Records from a collection

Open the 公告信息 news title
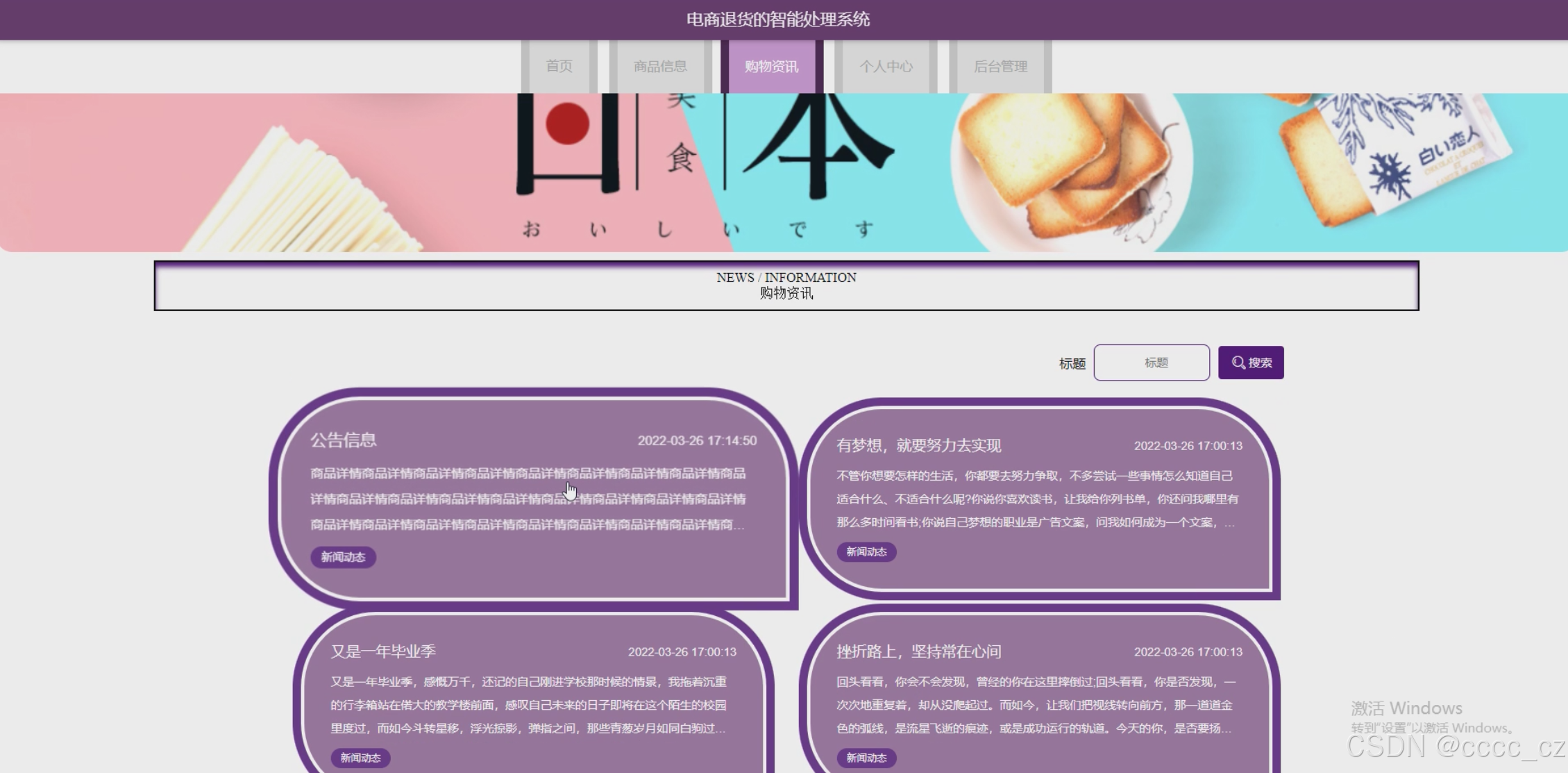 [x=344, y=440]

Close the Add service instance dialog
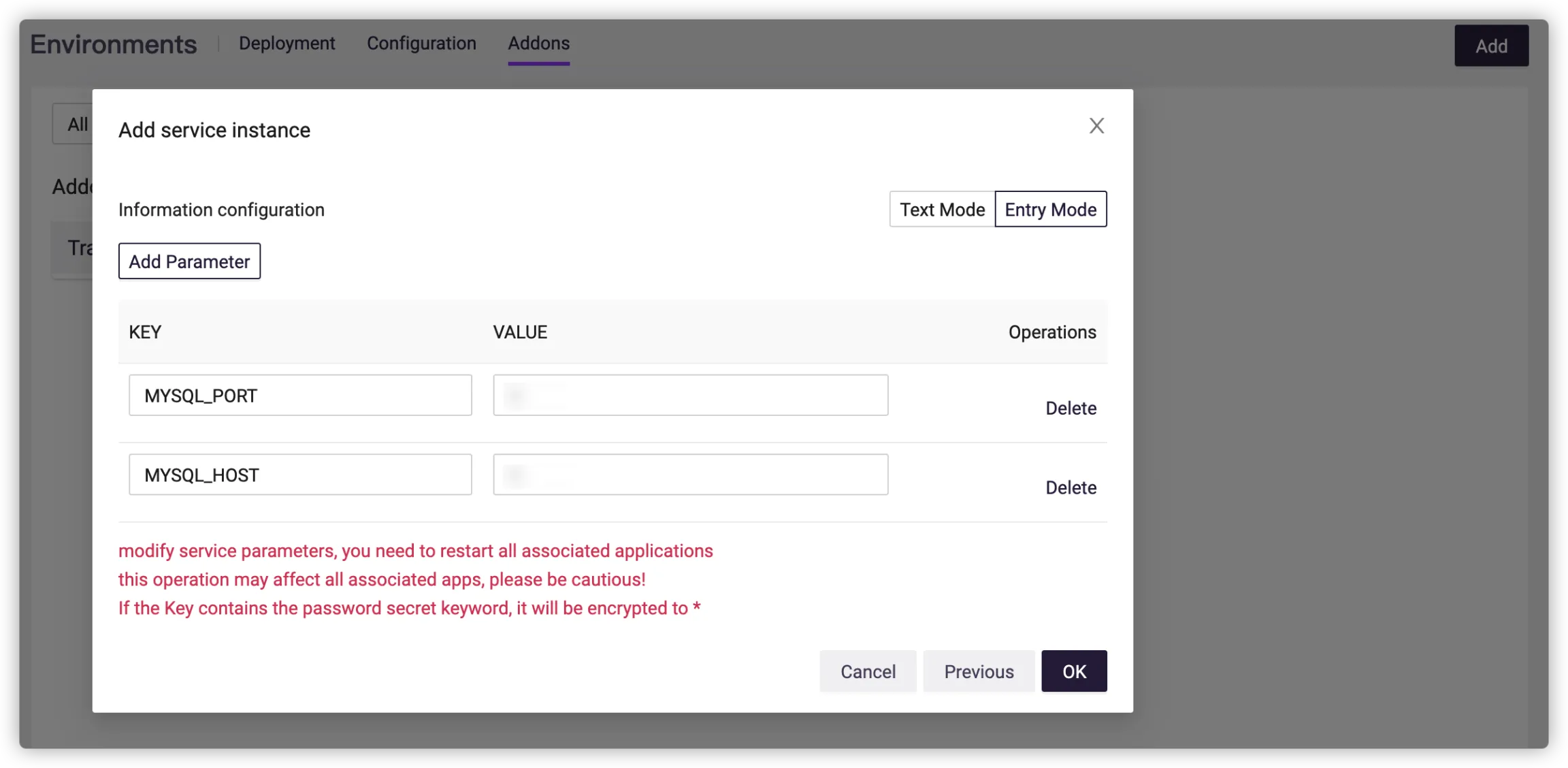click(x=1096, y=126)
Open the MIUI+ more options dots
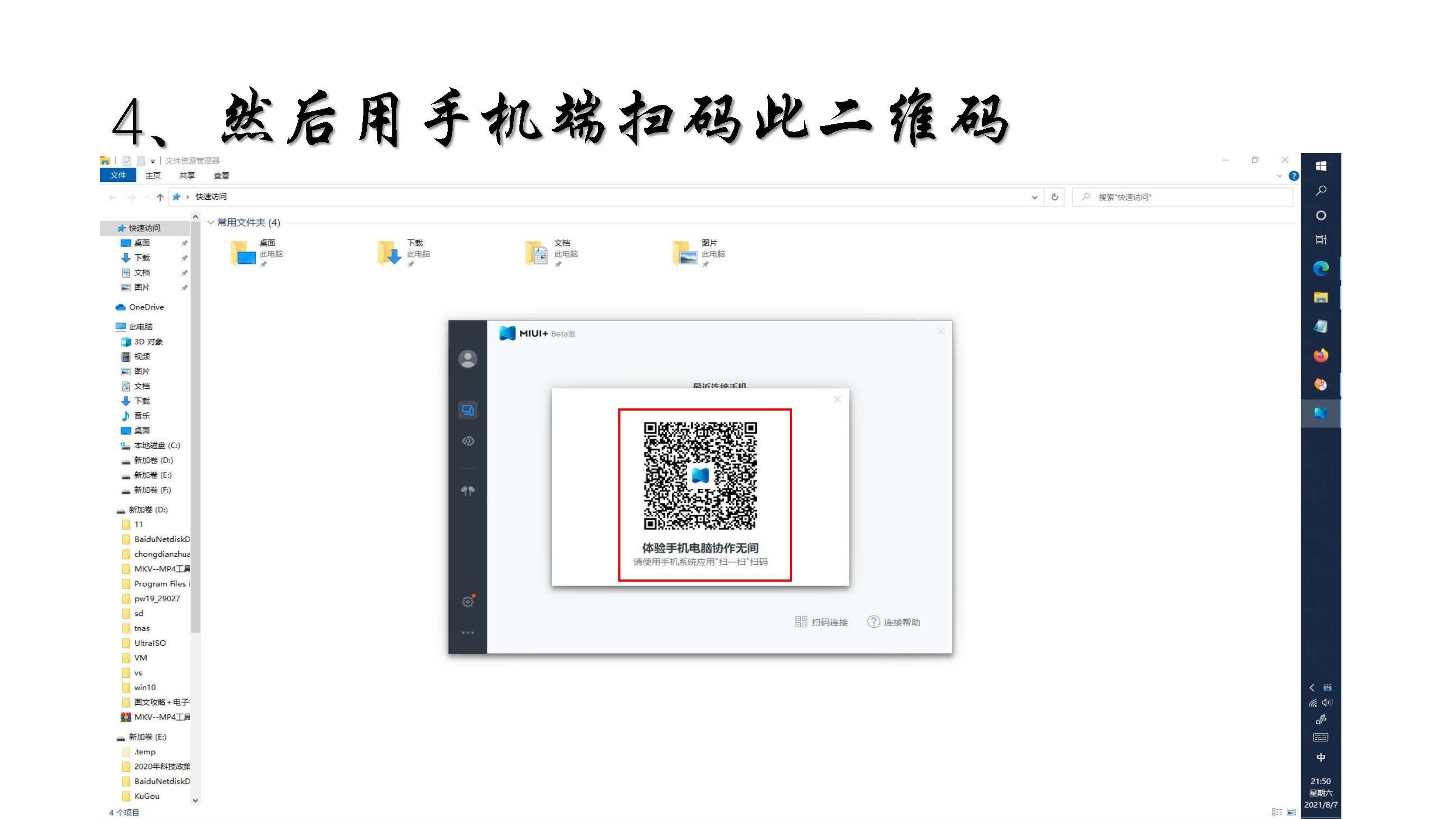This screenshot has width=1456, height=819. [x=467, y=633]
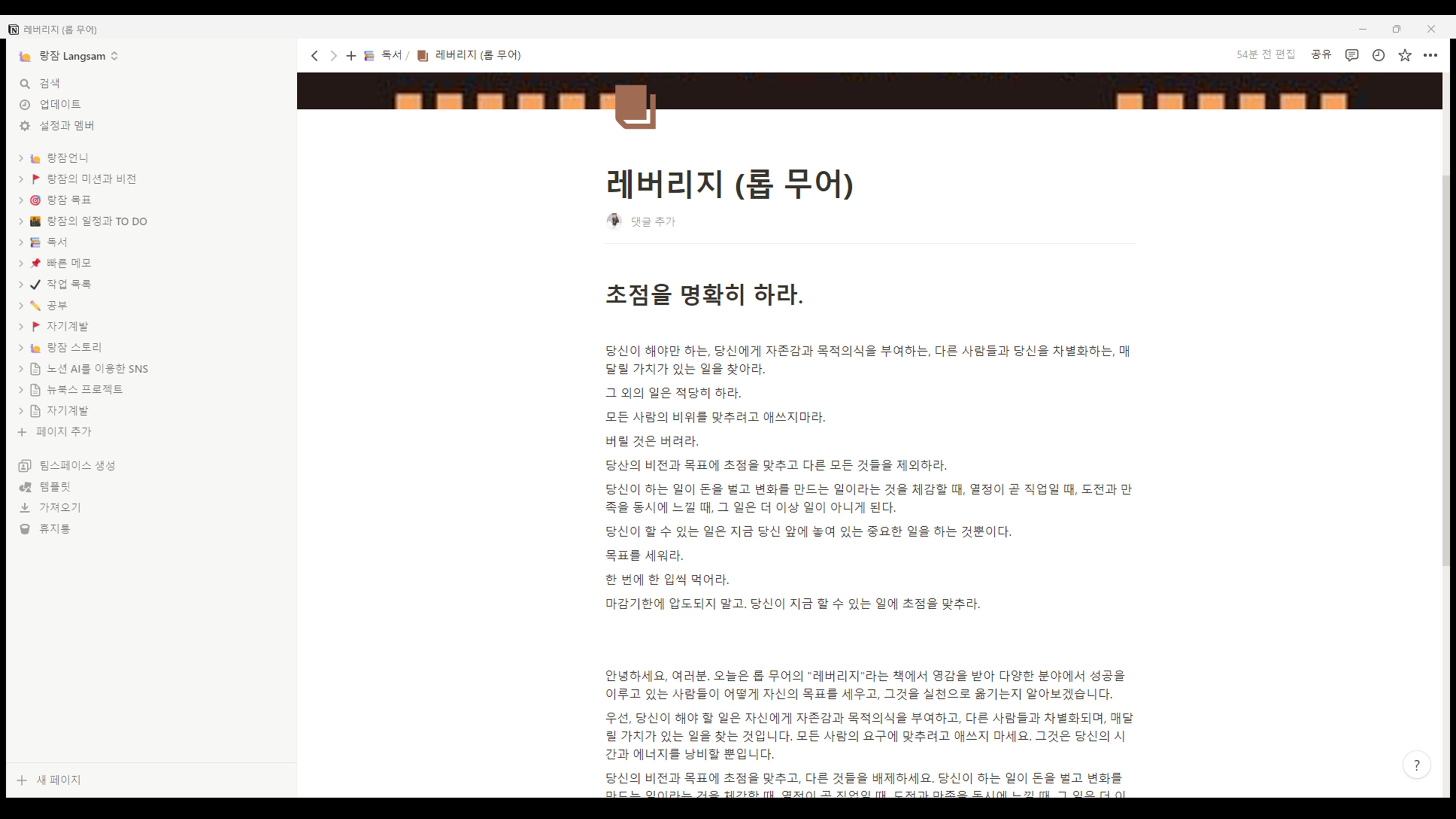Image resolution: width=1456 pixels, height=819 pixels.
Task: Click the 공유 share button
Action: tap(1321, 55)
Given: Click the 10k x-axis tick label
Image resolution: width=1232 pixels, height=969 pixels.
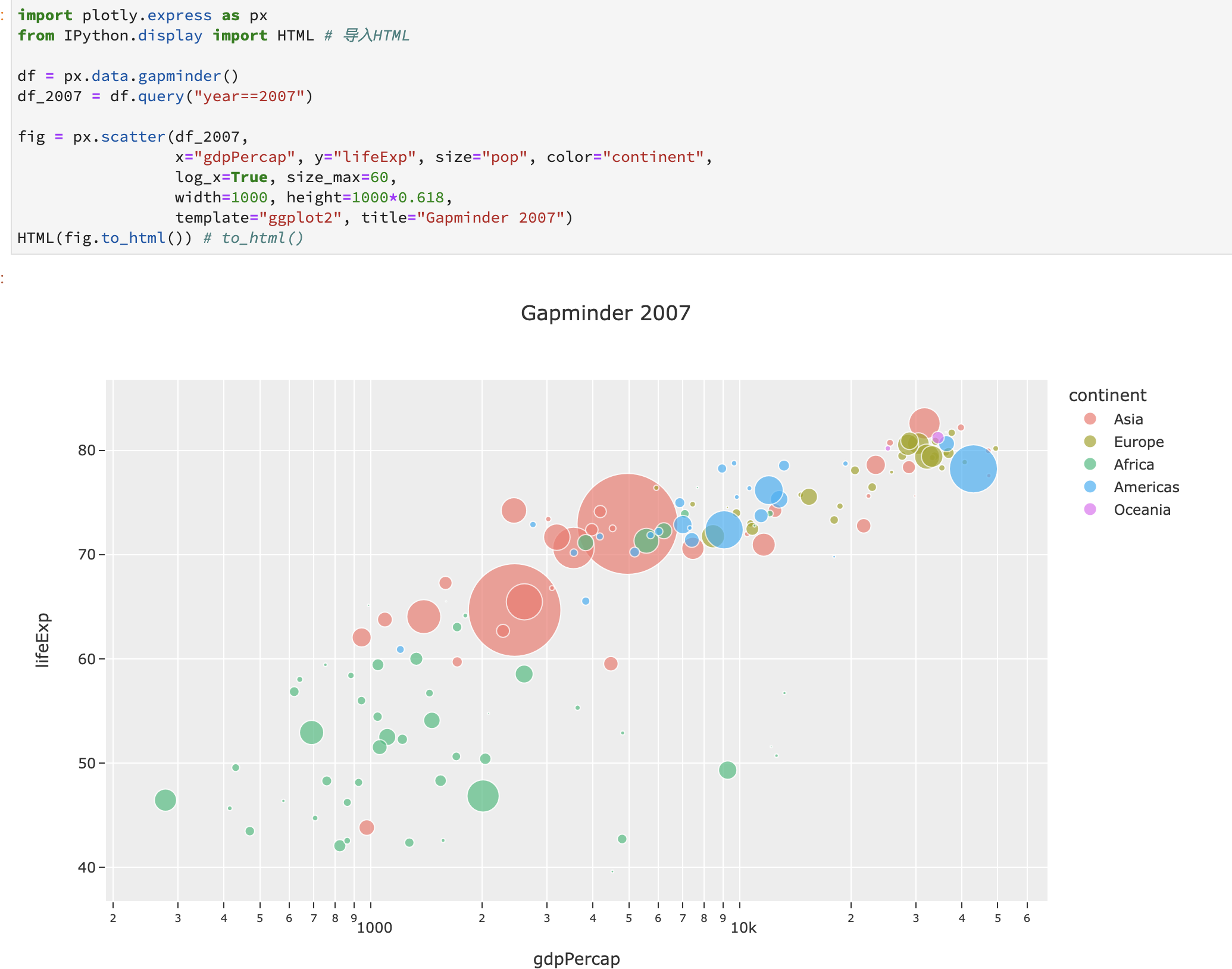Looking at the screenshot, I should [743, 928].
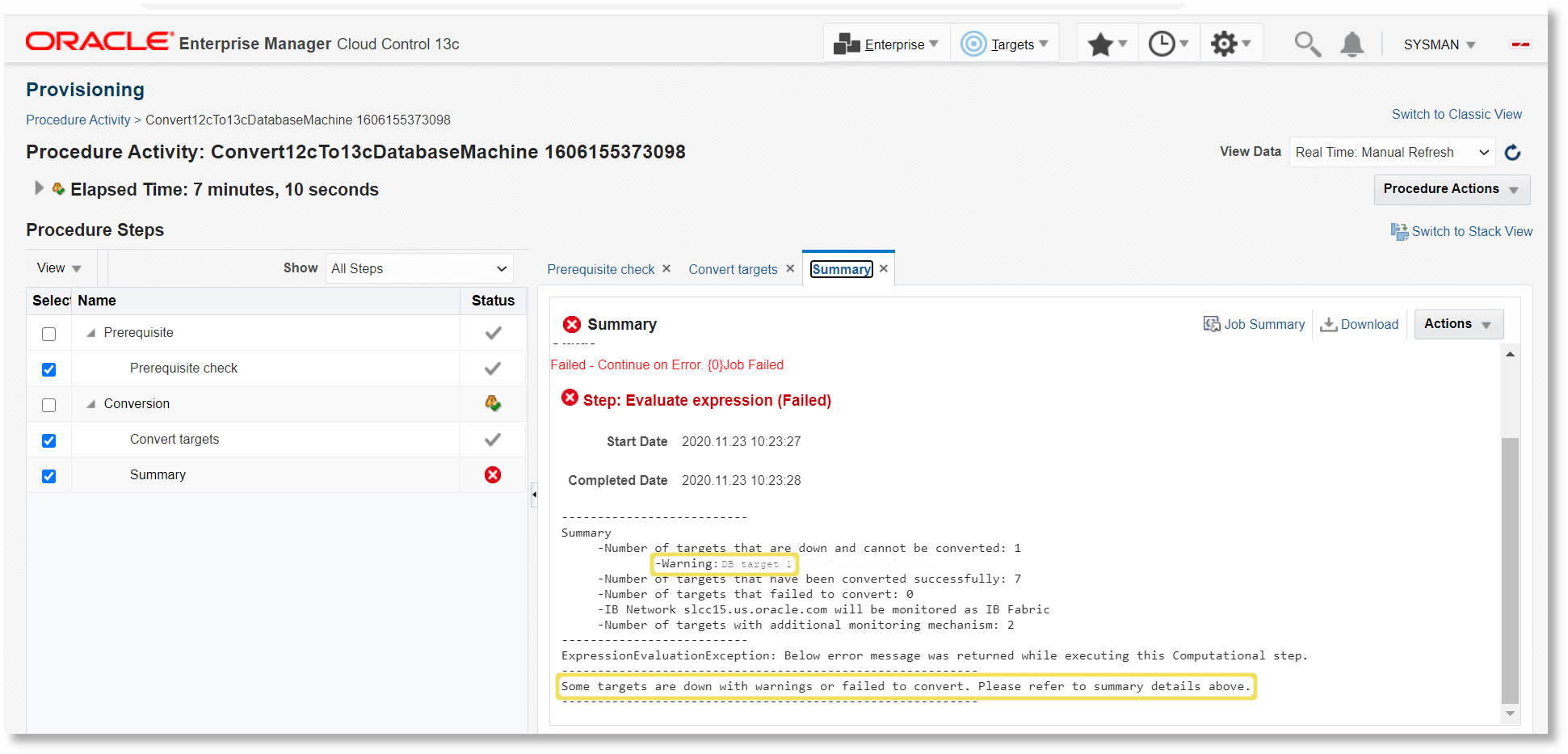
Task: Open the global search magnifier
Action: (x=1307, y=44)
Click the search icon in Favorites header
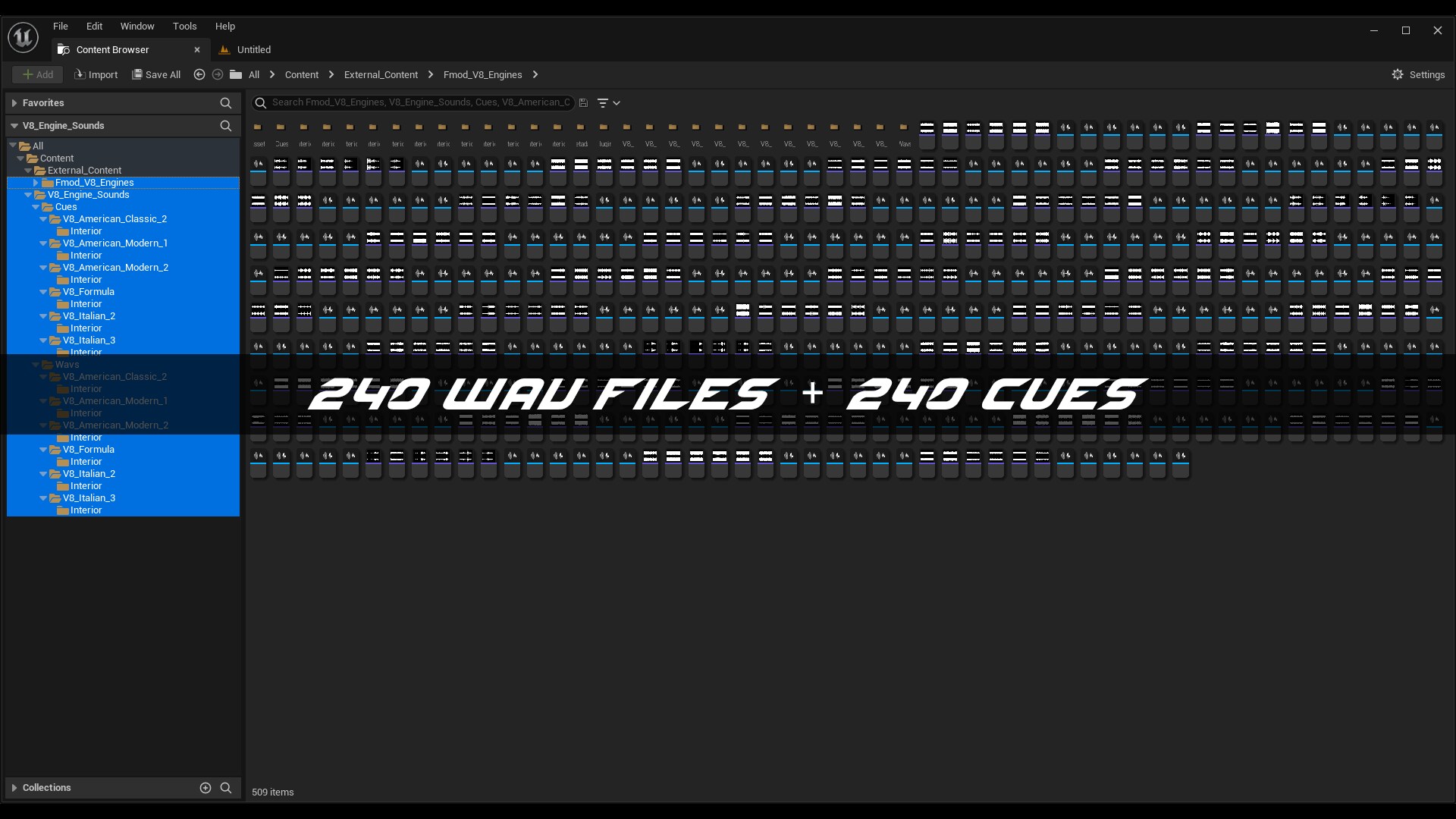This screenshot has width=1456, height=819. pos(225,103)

● Task directions: Without the pictures, give back the entries exactly.

● Output for this task:
Open the 公告信息 news title
 [x=344, y=440]

Close the Add service instance dialog
click(x=1096, y=126)
Open the MIUI+ more options dots
This screenshot has width=1456, height=819. [x=467, y=633]
Image resolution: width=1456 pixels, height=819 pixels.
Task: Click the 공유 share button
Action: tap(1321, 55)
Given: Click the 10k x-axis tick label
Image resolution: width=1232 pixels, height=969 pixels.
Looking at the screenshot, I should [743, 928].
Task: Open the global search magnifier
Action: (x=1307, y=44)
Click the search icon in Favorites header
This screenshot has width=1456, height=819. pos(225,103)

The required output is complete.